Алексей подумал: «На заводе и вообще вроде тихони, а тут за компанию, что хочешь…»

– Значит, водку? – подтянув и без того короткую джинсовую юбку, переспросила черноволосая официантка. Многозначительно поглядев на Мишку, потом на Алексея, улыбнулась. – Думаю, в самый раз.

Барменша с официанткой поставили две бутылки водки, минералку, бутерброды с колбасой, сыром и икрой.

– Гулять, так гулять! – весело загудел Мишка. – А проблемы… У кого их нет. Да и ну их к лешему!..

– Может, не надо? – повернулся к Мишке Алексей.

– Баб испугался? – Цыбульский ухмыльнулся и, схватив за полу пиджака Алексея, дохнул ему в лицо: – Не боись, они свои.

Если бы Мишка тут же не отпустил полу пиджака Алексея, то получил бы от него удар под дых. Но Цыбульский, неуверенно откинувшись назад, закричал:

– Нет в жизни любви, а хочется!.. Такой, чтобы навсегда, до гроба! У тебя, Леха, есть такая?

А кто его знает, – буркнул Алексей, после чего тихо, с сомнением, выдохнул сам себе: – Может, и есть…

Он на миг вспомнил Галю. Вспомнил – и забыл.

– А поехали в номера! – предложил Мишка. – Или слабо?

– Да брось ты, – попытался остановить приятеля Алексей. – Поздно уже.

– Для любви никогда не поздно, – поучительно произнес Мишка и его глаза превратились в щелки, точно у загулявшего в мартовскую ночь кота.

– Не поздно?

– Нет.

– Тогда поедем, – согласился Алексей и опрокинул в себя сорокоградусную – горькую, но в эту минуту показавшуюся ему чуть ли не сладкой. – Только попозже.

Они засиделись до поздней ночи. Впрочем, за огромными зашторенными окнами бара ничего не было видно. Свет за ними был или тьма, непонятно. Пили, закусывали, говорили за жизнь. Как-то незаметно все расслабились и стали вести себя как близкие друзья, и даже любовники.

Разливая водку, Марина незаметно дотрагивалась то до плеча Алексея, то до его рук. Он вначале вздрагивал, но через полчаса привык, а спустя еще какое-то время воспринимал эти дотрагивания Марины с нарастающим желанием близости с ней.

«Гулять, так гулять», – вдруг зашумело в его голове высказывание Мишки.
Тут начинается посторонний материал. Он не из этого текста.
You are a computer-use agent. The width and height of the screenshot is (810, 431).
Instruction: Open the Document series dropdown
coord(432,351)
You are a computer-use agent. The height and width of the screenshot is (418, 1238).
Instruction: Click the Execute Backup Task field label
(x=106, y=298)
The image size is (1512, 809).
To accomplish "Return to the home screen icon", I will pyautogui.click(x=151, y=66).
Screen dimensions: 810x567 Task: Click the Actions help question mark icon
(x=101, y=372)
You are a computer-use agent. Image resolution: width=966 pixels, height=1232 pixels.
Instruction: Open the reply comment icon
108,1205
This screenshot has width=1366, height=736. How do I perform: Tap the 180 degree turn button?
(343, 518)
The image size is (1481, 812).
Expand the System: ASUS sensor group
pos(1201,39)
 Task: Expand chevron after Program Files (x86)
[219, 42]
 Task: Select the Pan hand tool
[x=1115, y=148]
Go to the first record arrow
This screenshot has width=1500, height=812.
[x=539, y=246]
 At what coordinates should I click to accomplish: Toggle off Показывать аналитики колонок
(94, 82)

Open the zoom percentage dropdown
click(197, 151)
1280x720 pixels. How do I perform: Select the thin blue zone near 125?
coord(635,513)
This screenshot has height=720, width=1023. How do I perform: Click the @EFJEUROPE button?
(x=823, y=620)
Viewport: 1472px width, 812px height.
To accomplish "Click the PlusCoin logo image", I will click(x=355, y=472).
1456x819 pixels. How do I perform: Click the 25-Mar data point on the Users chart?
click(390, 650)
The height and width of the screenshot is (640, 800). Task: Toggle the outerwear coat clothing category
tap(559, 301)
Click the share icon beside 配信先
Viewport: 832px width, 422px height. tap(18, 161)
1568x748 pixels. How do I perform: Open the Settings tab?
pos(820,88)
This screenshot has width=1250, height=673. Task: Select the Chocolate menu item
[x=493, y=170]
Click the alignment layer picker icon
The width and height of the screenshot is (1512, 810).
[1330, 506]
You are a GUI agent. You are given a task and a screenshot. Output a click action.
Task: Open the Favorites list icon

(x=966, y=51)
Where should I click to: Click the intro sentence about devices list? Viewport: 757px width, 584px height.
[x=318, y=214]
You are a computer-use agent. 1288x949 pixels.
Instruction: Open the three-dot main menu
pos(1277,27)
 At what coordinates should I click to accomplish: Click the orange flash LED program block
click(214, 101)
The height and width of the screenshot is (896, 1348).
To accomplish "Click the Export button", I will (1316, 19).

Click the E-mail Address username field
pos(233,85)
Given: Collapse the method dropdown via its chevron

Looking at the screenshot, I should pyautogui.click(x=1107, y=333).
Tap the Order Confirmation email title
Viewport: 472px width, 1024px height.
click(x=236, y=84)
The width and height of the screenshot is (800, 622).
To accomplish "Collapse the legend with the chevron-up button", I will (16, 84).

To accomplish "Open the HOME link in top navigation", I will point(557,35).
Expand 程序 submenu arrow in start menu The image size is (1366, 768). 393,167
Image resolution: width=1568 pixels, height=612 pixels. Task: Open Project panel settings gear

Это уже действовало спиртное.

– А когда поедем в номера? – спросил Цыбульский и обнял Нину.

Она не сопротивлялась. Наоборот, прильнула к нему, закрыла глаза, показывая, что пора спать…

Алексей поглядел на них с ревностью.

– К кому ехать? – обвела всех горящим взглядом Марина.

– У меня новое предложение. – Мишка широко раскинул руки. Он был уже настолько пьян, что еле сидел. – Поехали на дачу к моему дядьке.

– Ну, поехали, – немного подумав, видно больше для приличия, чем опасаясь за последствия, как то буднично сказала Нина.

Официантка Маша, которая пришла убрать пустую посуду, одобрила это решение:

– Правильно. Пора вам на ночлег, а нам закрываться…

Ехали на такси. Когда выехали за город, дорога пошла через какую-то деревню, потом поле. Машину на выбоинах подбрасывало. Мишка сидел на пассажирском сидении впереди и, качаясь, все время что-то себе напевал. Алексей мостился на заднем сидении, между Мариной и Ниной. Ему было тепло и чуть-чуть неспокойно.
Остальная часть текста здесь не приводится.